• What is needed: Below is a listing. Set down exactly the lines from the one containing "Koutetsujou no Kabaneri (497, 1846)" through the one containing "22 (582, 803)", both ends included, and leave out the rest.
····················
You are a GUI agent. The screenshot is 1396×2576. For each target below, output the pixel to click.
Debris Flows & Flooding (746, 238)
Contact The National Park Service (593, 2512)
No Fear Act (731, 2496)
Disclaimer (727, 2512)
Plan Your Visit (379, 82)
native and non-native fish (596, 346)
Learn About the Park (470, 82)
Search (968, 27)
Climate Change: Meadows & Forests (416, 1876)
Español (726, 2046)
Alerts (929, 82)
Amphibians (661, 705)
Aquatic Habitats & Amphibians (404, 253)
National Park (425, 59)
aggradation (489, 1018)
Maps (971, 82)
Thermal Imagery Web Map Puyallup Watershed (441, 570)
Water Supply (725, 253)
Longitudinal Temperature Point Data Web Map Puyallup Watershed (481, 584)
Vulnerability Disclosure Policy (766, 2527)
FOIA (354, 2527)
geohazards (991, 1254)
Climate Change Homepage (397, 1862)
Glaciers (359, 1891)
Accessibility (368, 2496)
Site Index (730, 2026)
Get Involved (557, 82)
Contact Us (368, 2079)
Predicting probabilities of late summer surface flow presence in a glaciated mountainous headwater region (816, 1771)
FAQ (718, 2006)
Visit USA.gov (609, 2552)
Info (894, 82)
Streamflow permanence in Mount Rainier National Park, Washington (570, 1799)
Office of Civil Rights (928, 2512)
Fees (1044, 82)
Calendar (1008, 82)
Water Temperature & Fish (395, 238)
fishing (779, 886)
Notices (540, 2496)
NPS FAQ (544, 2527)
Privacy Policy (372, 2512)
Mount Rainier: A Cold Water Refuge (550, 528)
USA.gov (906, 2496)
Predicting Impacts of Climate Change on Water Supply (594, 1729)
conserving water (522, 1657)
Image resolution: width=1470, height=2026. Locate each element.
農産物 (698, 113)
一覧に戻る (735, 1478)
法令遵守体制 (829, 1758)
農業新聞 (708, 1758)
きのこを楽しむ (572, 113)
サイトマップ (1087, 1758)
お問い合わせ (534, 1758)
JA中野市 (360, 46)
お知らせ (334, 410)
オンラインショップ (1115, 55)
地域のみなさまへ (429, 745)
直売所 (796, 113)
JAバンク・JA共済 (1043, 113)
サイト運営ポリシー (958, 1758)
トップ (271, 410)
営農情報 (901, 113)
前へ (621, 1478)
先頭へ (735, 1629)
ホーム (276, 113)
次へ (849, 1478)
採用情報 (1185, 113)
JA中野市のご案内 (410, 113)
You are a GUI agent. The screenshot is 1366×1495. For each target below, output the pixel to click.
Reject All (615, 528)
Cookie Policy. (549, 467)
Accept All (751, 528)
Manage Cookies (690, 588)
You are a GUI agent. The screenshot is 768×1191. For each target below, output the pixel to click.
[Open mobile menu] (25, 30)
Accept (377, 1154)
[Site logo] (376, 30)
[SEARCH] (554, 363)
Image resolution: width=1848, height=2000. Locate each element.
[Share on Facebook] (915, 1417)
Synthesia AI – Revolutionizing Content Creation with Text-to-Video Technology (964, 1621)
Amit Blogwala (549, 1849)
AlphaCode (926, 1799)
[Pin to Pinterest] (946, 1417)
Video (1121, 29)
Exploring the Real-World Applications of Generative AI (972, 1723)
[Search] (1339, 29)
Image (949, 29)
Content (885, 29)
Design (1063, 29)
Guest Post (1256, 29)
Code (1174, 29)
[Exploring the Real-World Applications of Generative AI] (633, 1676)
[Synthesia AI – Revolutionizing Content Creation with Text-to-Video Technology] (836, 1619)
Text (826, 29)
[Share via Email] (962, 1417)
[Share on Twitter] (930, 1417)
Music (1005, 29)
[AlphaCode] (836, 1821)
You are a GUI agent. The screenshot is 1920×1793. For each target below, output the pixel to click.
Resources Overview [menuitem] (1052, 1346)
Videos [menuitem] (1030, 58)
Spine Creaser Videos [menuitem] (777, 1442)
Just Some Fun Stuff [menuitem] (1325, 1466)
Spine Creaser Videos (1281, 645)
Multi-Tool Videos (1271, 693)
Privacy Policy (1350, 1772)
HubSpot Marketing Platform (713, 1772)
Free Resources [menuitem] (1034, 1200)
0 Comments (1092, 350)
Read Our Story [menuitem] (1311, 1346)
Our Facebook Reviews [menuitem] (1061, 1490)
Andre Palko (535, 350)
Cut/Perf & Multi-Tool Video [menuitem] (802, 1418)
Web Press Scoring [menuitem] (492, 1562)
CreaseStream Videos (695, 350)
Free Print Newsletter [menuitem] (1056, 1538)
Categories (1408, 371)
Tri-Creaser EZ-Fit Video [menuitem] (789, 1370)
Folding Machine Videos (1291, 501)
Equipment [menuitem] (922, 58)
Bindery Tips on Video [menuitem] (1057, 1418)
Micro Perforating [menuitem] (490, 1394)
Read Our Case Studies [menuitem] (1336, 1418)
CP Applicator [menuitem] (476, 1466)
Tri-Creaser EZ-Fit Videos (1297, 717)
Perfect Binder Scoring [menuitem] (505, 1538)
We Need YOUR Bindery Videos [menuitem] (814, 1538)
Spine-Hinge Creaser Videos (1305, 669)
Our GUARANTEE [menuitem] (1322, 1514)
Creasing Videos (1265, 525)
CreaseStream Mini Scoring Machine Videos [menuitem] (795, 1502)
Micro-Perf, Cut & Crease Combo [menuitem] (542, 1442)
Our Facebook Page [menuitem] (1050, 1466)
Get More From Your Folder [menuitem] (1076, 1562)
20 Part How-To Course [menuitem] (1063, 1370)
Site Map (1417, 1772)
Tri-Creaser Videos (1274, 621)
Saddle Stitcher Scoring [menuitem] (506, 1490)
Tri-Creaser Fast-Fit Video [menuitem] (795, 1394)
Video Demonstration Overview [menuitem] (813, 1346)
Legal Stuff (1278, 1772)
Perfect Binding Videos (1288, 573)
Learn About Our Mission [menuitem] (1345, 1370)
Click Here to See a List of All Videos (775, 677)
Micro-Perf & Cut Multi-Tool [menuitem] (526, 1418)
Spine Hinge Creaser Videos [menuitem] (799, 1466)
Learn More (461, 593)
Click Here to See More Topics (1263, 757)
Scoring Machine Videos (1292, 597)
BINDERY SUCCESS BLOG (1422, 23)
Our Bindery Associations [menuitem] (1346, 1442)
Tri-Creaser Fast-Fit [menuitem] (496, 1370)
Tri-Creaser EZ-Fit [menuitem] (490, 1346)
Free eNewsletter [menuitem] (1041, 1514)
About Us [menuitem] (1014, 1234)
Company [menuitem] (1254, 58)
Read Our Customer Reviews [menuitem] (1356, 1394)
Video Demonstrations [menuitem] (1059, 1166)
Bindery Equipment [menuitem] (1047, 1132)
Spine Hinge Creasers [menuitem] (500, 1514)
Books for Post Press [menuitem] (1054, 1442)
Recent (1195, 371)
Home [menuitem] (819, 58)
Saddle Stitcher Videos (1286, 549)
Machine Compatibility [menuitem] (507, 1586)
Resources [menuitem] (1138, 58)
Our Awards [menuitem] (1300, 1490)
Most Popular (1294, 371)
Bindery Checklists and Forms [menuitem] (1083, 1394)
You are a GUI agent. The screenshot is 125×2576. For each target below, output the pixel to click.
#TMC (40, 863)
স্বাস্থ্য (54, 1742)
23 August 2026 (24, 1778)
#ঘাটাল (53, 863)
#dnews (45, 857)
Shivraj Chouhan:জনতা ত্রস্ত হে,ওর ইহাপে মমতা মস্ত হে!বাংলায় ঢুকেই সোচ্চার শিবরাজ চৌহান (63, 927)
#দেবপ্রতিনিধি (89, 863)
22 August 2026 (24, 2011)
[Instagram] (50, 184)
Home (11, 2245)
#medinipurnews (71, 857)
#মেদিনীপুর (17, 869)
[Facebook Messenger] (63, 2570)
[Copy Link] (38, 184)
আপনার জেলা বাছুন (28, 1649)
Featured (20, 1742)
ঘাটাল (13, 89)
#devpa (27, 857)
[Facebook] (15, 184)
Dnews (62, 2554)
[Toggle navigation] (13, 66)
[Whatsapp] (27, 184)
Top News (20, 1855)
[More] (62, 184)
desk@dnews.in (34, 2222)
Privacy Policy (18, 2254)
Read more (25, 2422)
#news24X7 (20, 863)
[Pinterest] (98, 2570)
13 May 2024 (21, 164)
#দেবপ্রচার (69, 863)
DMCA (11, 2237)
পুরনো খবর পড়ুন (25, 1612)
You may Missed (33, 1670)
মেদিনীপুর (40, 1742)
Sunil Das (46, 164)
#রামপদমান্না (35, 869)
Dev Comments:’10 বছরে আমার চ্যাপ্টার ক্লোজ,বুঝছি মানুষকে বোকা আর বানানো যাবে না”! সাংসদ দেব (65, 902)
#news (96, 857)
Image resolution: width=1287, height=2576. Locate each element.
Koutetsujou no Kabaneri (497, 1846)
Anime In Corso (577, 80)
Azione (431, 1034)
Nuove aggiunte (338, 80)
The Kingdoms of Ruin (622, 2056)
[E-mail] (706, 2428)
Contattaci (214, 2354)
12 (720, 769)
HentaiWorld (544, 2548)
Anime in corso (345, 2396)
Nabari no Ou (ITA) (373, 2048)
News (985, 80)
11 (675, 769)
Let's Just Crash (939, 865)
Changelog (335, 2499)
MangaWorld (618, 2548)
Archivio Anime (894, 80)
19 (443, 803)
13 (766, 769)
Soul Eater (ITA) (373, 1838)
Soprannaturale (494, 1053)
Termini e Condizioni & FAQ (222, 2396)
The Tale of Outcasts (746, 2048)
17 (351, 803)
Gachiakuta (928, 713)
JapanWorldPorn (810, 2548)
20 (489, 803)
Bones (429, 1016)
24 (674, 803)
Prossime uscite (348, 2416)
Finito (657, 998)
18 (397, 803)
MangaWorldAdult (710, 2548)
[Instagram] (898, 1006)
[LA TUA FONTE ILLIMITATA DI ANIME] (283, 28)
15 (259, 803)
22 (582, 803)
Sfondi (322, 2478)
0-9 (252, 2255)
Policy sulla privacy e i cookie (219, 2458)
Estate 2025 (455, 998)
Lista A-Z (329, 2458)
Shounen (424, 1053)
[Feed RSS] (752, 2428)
····················
• Task solution:
Koutetsujou no Kabaneri (497, 1846)
Anime In Corso (577, 80)
Azione (431, 1034)
Nuove aggiunte (338, 80)
The Kingdoms of Ruin (622, 2056)
[E-mail] (706, 2428)
Contattaci (214, 2354)
12 (720, 769)
HentaiWorld (544, 2548)
Anime in corso (345, 2396)
Nabari no Ou (ITA) (373, 2048)
News (985, 80)
11 (675, 769)
Let's Just Crash (939, 865)
Changelog (335, 2499)
MangaWorld (618, 2548)
Archivio Anime (894, 80)
19 (443, 803)
13 (766, 769)
Soul Eater (ITA) (373, 1838)
Soprannaturale (494, 1053)
Termini e Condizioni & FAQ (222, 2396)
The Tale of Outcasts (746, 2048)
17 (351, 803)
Gachiakuta (928, 713)
JapanWorldPorn (810, 2548)
20 (489, 803)
Bones (429, 1016)
24 (674, 803)
Prossime uscite (348, 2416)
Finito (657, 998)
18 (397, 803)
MangaWorldAdult (710, 2548)
[Instagram] (898, 1006)
[LA TUA FONTE ILLIMITATA DI ANIME] (283, 28)
15 (259, 803)
22 (582, 803)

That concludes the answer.